How to program different behaviors of 4 partitions in 1 SM in ADA arch?

According to page 11 of https://images.nvidia.com/aem-dam/Solutions/geforce/ada/nvidia-ada-gpu-architecture.pdf, there are four partitions in each SM. My understanding is that each partition is mapped to one warp at a time, so there can be four concurrent warps at the same time. Is it possible to program in CUDA to specify different behavior for the warp from a specific partition? For example, I want all and only threads from the first partition to load data from global and cache in L1 (using ca modifier) while threads from other partitions to not update L1 (using lu modifier). How can I achieve this?

Thanks

No, there is no way to direct operations at this level. Greg’s SM overview gives a good explanation of operation - warps can change on a cycle by cycle basis.

To what end would you choose to specialize work on a partition?

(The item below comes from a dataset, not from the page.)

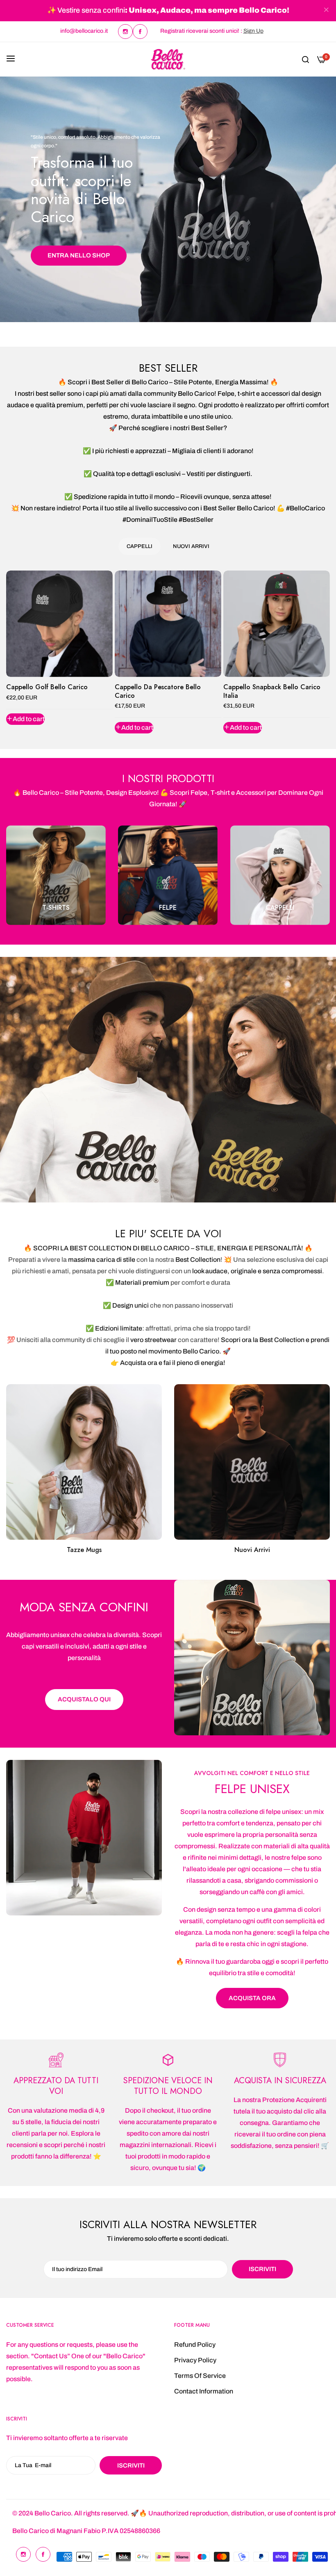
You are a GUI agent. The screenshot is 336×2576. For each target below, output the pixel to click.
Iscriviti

I ask as specialization per SM sub-partition (SMSP in profiler terms) will almost always results in lower throughput. Warp specialization as used by cutlass library specializes the work done by specific warps in a thread block with ultimate goal to have equal specialized work on each SM sub-partition. This allows the fewest number of warps to use the most resources while optimizing throughput, reducing communication overhead, and increasing determinism.

You can try to detect the SM partition and then call a different function at the top-level of your kernel.
(I think with most GPUs it is (warpid % 4)?
https://docs.nvidia.com/cuda/parallel-thread-execution/#special-registers-warpid

Each warp on the SM is assigned to one of the 4 partitions. And the scheduler of each partition selects one available warp of the assigned ones.

Thank you for the reply and good information. I don’t have any real use case. I was just studying the document I linked and tried to create some tests for better understanding of the architecture.

Thank you! This overview is very helpful.